**What is being asked**
Copy out every record precisely.

**Data excerpts**
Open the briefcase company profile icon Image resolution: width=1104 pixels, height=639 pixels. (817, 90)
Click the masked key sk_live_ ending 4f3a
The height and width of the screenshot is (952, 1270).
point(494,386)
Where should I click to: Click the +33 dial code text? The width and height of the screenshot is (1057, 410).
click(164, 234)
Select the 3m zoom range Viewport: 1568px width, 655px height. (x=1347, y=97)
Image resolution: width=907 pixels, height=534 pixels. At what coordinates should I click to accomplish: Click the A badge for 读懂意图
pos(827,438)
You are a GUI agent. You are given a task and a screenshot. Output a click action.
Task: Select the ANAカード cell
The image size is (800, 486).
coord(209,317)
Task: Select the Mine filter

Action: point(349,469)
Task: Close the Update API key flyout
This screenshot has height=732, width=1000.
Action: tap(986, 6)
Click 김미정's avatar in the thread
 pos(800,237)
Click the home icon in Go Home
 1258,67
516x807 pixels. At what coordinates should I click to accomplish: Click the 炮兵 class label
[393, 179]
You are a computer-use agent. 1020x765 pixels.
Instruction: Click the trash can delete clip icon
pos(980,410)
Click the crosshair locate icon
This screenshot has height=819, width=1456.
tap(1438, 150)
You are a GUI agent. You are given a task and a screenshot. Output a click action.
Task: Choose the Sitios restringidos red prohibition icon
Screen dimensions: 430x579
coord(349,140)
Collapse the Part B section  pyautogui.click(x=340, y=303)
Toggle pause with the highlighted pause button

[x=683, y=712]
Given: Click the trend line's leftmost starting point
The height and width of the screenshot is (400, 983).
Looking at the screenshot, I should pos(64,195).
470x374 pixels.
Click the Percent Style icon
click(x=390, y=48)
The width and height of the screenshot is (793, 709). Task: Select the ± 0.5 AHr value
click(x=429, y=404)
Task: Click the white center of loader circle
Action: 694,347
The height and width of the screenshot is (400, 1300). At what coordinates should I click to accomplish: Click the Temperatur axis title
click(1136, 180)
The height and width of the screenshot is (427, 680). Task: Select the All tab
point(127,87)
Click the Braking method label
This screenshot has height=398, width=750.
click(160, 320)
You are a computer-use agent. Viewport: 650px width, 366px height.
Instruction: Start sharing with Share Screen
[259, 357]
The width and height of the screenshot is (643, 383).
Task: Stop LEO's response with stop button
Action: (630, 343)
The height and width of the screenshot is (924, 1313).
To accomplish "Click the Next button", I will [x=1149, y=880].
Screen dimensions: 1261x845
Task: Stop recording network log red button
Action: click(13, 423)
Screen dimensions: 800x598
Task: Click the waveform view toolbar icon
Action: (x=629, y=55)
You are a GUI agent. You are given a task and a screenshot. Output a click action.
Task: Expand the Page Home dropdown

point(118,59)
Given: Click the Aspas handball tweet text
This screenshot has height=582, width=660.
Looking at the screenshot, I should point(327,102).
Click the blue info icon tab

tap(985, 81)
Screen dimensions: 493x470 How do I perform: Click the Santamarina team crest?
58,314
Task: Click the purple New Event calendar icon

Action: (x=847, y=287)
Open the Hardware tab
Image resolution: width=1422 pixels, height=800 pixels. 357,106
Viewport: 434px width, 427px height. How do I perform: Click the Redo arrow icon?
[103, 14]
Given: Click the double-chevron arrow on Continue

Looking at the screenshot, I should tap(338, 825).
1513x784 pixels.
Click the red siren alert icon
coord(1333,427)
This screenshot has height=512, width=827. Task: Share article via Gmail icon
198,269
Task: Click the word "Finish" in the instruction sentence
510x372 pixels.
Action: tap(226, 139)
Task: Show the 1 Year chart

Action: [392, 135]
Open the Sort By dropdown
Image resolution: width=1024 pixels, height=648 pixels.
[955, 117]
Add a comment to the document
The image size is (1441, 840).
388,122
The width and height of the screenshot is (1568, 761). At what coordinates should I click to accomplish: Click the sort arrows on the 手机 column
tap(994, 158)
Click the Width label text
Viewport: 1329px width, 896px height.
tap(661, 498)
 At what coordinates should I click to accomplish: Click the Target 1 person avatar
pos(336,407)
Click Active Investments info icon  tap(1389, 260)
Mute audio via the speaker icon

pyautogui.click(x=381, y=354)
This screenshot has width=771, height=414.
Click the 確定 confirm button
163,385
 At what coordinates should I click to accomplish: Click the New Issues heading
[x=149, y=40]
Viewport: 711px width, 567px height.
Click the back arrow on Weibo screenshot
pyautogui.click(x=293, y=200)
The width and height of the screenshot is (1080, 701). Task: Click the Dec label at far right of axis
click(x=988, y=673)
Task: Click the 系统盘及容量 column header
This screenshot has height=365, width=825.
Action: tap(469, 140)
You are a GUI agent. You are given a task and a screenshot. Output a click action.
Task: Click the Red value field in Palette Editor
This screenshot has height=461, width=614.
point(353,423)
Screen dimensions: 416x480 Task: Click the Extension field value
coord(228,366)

**Written answer**
Open the briefcase company profile icon Image resolution: width=1104 pixels, height=639 pixels. (817, 90)
Click the masked key sk_live_ ending 4f3a
The height and width of the screenshot is (952, 1270).
point(494,386)
Where should I click to: Click the +33 dial code text? The width and height of the screenshot is (1057, 410).
click(164, 234)
Select the 3m zoom range Viewport: 1568px width, 655px height. (x=1347, y=97)
Image resolution: width=907 pixels, height=534 pixels. At what coordinates should I click to accomplish: Click the A badge for 读懂意图
pos(827,438)
You are a GUI agent. You are given a task and a screenshot. Output a click action.
Task: Select the ANAカード cell
The image size is (800, 486).
coord(209,317)
Task: Select the Mine filter

Action: point(349,469)
Task: Close the Update API key flyout
This screenshot has height=732, width=1000.
Action: tap(986, 6)
Click 김미정's avatar in the thread
 pos(800,237)
Click the home icon in Go Home
 1258,67
516x807 pixels. At what coordinates should I click to accomplish: Click the 炮兵 class label
[393, 179]
You are a computer-use agent. 1020x765 pixels.
Instruction: Click the trash can delete clip icon
pos(980,410)
Click the crosshair locate icon
This screenshot has height=819, width=1456.
tap(1438, 150)
You are a GUI agent. You are given a task and a screenshot. Output a click action.
Task: Choose the Sitios restringidos red prohibition icon
Screen dimensions: 430x579
coord(349,140)
Collapse the Part B section  pyautogui.click(x=340, y=303)
Toggle pause with the highlighted pause button

[x=683, y=712]
Given: Click the trend line's leftmost starting point
The height and width of the screenshot is (400, 983).
Looking at the screenshot, I should pos(64,195).
470x374 pixels.
Click the Percent Style icon
click(x=390, y=48)
The width and height of the screenshot is (793, 709). Task: Select the ± 0.5 AHr value
click(x=429, y=404)
Task: Click the white center of loader circle
Action: 694,347
The height and width of the screenshot is (400, 1300). At what coordinates should I click to accomplish: Click the Temperatur axis title
click(1136, 180)
The height and width of the screenshot is (427, 680). Task: Select the All tab
point(127,87)
Click the Braking method label
This screenshot has height=398, width=750.
click(160, 320)
You are a computer-use agent. Viewport: 650px width, 366px height.
Instruction: Start sharing with Share Screen
[259, 357]
The width and height of the screenshot is (643, 383).
Task: Stop LEO's response with stop button
Action: (630, 343)
The height and width of the screenshot is (924, 1313).
To accomplish "Click the Next button", I will [x=1149, y=880].
Screen dimensions: 1261x845
Task: Stop recording network log red button
Action: click(13, 423)
Screen dimensions: 800x598
Task: Click the waveform view toolbar icon
Action: (x=629, y=55)
You are a GUI agent. You are given a task and a screenshot. Output a click action.
Task: Expand the Page Home dropdown

point(118,59)
Given: Click the Aspas handball tweet text
This screenshot has height=582, width=660.
Looking at the screenshot, I should point(327,102).
Click the blue info icon tab

tap(985, 81)
Screen dimensions: 493x470 How do I perform: Click the Santamarina team crest?
58,314
Task: Click the purple New Event calendar icon

Action: (x=847, y=287)
Open the Hardware tab
Image resolution: width=1422 pixels, height=800 pixels. 357,106
Viewport: 434px width, 427px height. How do I perform: Click the Redo arrow icon?
[103, 14]
Given: Click the double-chevron arrow on Continue

Looking at the screenshot, I should tap(338, 825).
1513x784 pixels.
Click the red siren alert icon
coord(1333,427)
This screenshot has height=512, width=827. Task: Share article via Gmail icon
198,269
Task: Click the word "Finish" in the instruction sentence
510x372 pixels.
Action: tap(226, 139)
Task: Show the 1 Year chart

Action: [392, 135]
Open the Sort By dropdown
Image resolution: width=1024 pixels, height=648 pixels.
[955, 117]
Add a comment to the document
The image size is (1441, 840).
388,122
The width and height of the screenshot is (1568, 761). At what coordinates should I click to accomplish: Click the sort arrows on the 手机 column
tap(994, 158)
Click the Width label text
Viewport: 1329px width, 896px height.
tap(661, 498)
 At what coordinates should I click to accomplish: Click the Target 1 person avatar
pos(336,407)
Click Active Investments info icon  tap(1389, 260)
Mute audio via the speaker icon

pyautogui.click(x=381, y=354)
This screenshot has width=771, height=414.
Click the 確定 confirm button
163,385
 At what coordinates should I click to accomplish: Click the New Issues heading
[x=149, y=40]
Viewport: 711px width, 567px height.
Click the back arrow on Weibo screenshot
pyautogui.click(x=293, y=200)
The width and height of the screenshot is (1080, 701). Task: Click the Dec label at far right of axis
click(x=988, y=673)
Task: Click the 系统盘及容量 column header
This screenshot has height=365, width=825.
Action: tap(469, 140)
You are a GUI agent. You are given a task and a screenshot. Output a click action.
Task: Click the Red value field in Palette Editor
This screenshot has height=461, width=614.
point(353,423)
Screen dimensions: 416x480 Task: Click the Extension field value
coord(228,366)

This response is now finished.